Am Freitag beginnt Munich Mash. Organisationschef Frank Seipp spricht im Interview über das Leuchtturm-Event im Olympiapark, eine Weltneuheit und die Macken der Top-Stars.

Von Ralf Tögel

An diesem Freitag eröffnen die Wakeboarder den 5. Munich Mash im Münchner Olympiapark (www.munich-mash.com). Organisationsleiter Frank Seipp war schon beim Vorgänger, den X-Games, dabei.

SZ: Und, kann es losgehen?

Frank Seipp: Der Aufbau lief gut, in diesem Jahr war die Wettersituation sehr entspannt. Wir haben rechtzeitig begonnen, alles problemlos.

Wie viele Leute sind bei so einem großen Set-up, wie man so sagt, im Einsatz?

Meistens geht es früh um sieben Uhr für die Crews los, wir haben ein großes Team, das alles koordiniert. Die Aufbauten finden ja überall gleichzeitig statt, da gilt es auch Synergien zu nutzen. Es gibt detaillierte Zeitpläne für Maschinen, es gilt internationale Crews abzustimmen. Insgesamt sind etwa 150 Leute im Einsatz.

Jeder Contest hat eigene Leute für den Aufbau?

Das ist unterschiedlich, zum Teil holen wir Spezialisten dazu. Für BMX kommen Fachleute aus Amsterdam, für die Skater sind unter anderem Schweizer da, das muss alles eingetaktet sein, damit es reibungslos funktioniert. Zeitdruck ist immer da.

Und Sie sind der verantwortliche Organisationschef?

Nein, nicht alleine.
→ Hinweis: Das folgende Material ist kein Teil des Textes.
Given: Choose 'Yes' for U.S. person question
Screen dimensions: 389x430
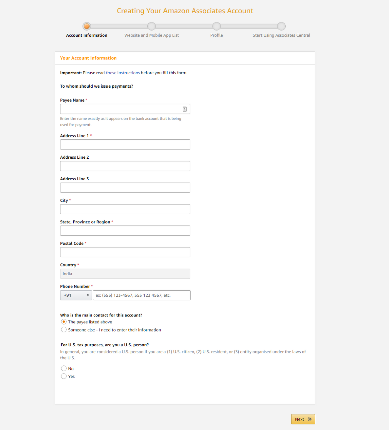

Markus Schnetzer leitet von Seiten des Olympiapark das Projekt und ist absolut gleichberechtigt, wir machen das seit den X-Games, also seit sechs Jahren, zusammen.

In diesem Jahr finden alle Wettbewerbe im Freien statt. Haben Sie keine Angst, dass alles buchstäblich ins Wasser fällt?
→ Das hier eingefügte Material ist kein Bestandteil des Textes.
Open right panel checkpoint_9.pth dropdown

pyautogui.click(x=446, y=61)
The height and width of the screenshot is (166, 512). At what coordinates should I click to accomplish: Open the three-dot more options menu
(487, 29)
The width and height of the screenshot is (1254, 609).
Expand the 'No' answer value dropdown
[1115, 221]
Actionsportler sind positiv, wir sehen zuerst die Vorteile. Wir bringen den Sport dahin, wo er herkommt und hingehört, es bleibt authentisch. Wir sind überzeugt, dass, wenn es im Freien stattfindet, sichtbar für die Menschen, zugänglich ohne Einlassschleusen oder Gitter, das der besonderen Atmosphäre des Mash zuträglich ist.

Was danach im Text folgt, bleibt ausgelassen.